Sebastien Lahtinen, co-founder of thinkbroadband.com
The internet has undoubtedly brought the world closer together, but it has simultaneously provided an easy means for cyber criminals to steal valuable assets or commit other criminal offences.
There are many different types of online scams, from ransomware and phishing emails to banking scams and fraudulent purchase receipts. Unsurprisingly, businesses are continuously targeted due to the sheer amount of capital the attacker could potentially gain access to if successful. This year has already played host to the ‘bogus boss’ scam, which saw an accountant tricked into transferring £372,000 of its client’s money into foreign bank accounts. This followed a barrage of emails and calls convincing them the client was buying another business in such a short space of time that the agent was unable to sit back and question the validity of the communication.
A business is only as secure as its weakest link which is why it’s vital professionals at all levels are aware they should look out for the following four elements to safeguard against cyber attacks.
- Unexpected contact – Although not all unexpected contact from third parties is dangerous and should be expected in the business world, if there is any doubt regarding the authenticity of the contact then proceed with caution
- Call to act now – Scam messages will almost always be accompanied by an urgent call to action and warnings that failing to respond will result in severe consequences; such as network disconnection or legal action. It’s unlikely such a tone would be taken by a legitimate organisation, unless the business is aware of an ongoing issue, such as chasing late payment
- Buying your confidence – Scammers will attempt to use supposedly private information, such as employee details or account numbers, to give professionals a false sense of security. Be cautious – this may have been acquired through nefarious means
- Requesting an action – All cyber criminals have an end-goal and this will be evident in the communication. Whether it’s visiting a website which opens a business up to vulnerabilities, letting them control a device remotely or simply inputting account details, doing so can directly result in criminals gaining access to business finances
Although staying vigilant will protect against the most common forms of cybercrime, more sophisticated attempts to gain access to sensitive business data can be more difficult to spot. Unfortunately, it is often these attacks which result in the most disastrous results for businesses across the globe, but most are completely avoidable.
Top tips to beat online scams
- Don’t trust the ‘caller ID’ information – although many will use the number displayed on a phone to authenticate the caller, faking this display is actually much simpler than many assume.

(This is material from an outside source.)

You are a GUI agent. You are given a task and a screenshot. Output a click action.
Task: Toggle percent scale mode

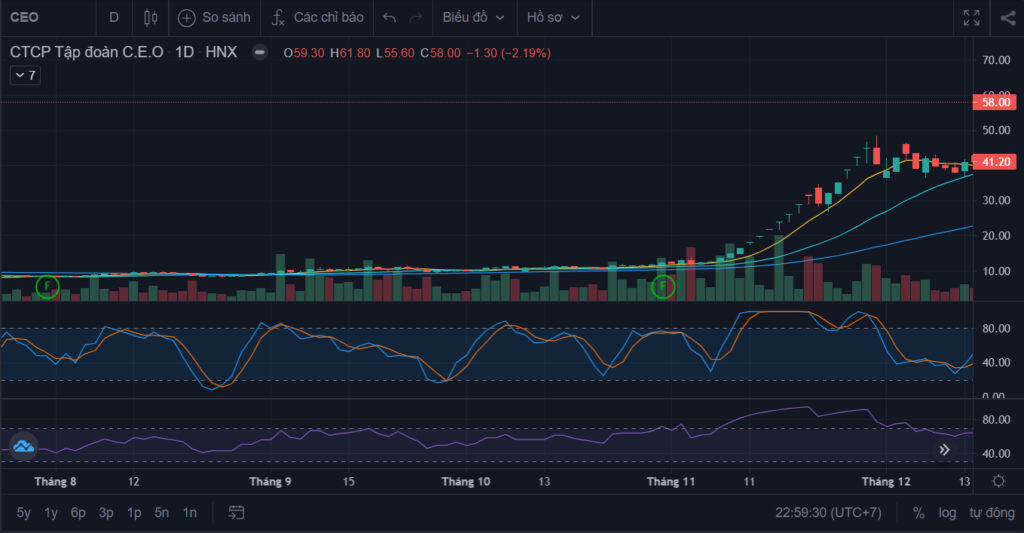(x=918, y=513)
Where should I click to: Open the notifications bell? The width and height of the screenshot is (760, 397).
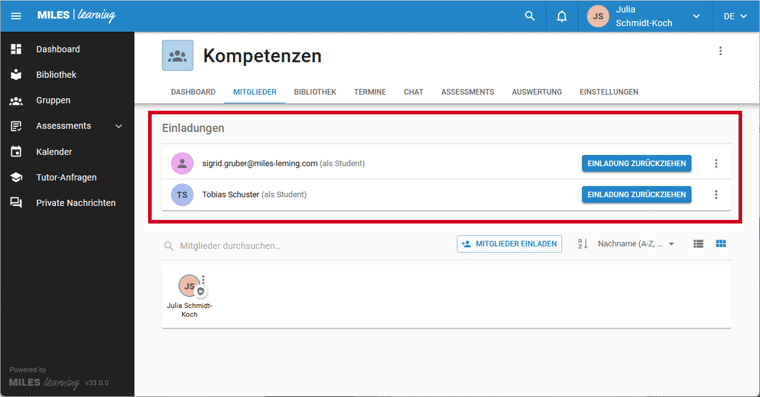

Professionals shouldn’t assume their bank is calling, just because a mobile display says so. Similarly, creating fake email addresses isn’t complex and can catch out those not paying close enough attention to their inbox
- Never visit a website, install software or call a number provided in an email or during a cold call – Many scams will rely on the target visiting a website which has been infected with malware or enables them to take remote control of a device. If the contact is legitimate, its validity should be confirmed on the provider’s website
- Alternate devices following suspicious contact – When receiving a call on a landline, the call doesn’t necessarily instantly disconnect when the user hangs up. After a suspicious call, the criminal may be attempting to track future calls so using a work mobile afterwards will increase security levels
- Microsoft won’t call following error reports – Many con artists attempt to gain trust by claiming to be from Microsoft to discuss error reports they’ve received. However, almost all professionals will have experienced an error report at some point and Microsoft wouldn’t respond over the phone, this is a malicious attempt to gain access to a device remotely. The same is true of internet service providers, only the smallest would even contemplate calling to offer advice on removing a virus from a device
- Be wary of friends asking for money online – If friends, family or even colleagues ask for money in an email or over text message, always confirm this request is legitimate either over the phone or face to face to ensure they haven’t been hacked. Doing so will ensure “bogus boss” attacks won’t begin to plague businesses
- Bank staff will NEVER ask for a pin number – Regardless of the issues at hand, a bank will never ask a customer to reveal their pin number in person, over the phone or on email. Any correspondence claiming to be from a bank which requests this information is fraudulent, as is any offer to send a courier to pick up a bank card
With so many different ways for cyber criminals to target businesses in the modern age, it’s vital professionals are fully aware of the potential dangers of the online world and ensure they are as secure as possible. Passwords should be frequently changed, not duplicated throughout the office and high-level anti-virus software in place on all devices to block malicious attacks.
However, to truly secure a business against cybercrime, it’s vital all employees are fully trained in all aspects of cyber security to ensure they think twice before clicking on potentially harmful links or forward dangerous emails. The IT team isn’t always on hand to provide consultancy on how best to deal with questionable communication which is why training is so pivotal. Business leaders will have peace of mind that employees are aware of how to avoid the most common cyber attacks, which will go a long way to ensure companies don’t damage their profit margins and reputations by falling foul to cybercrime.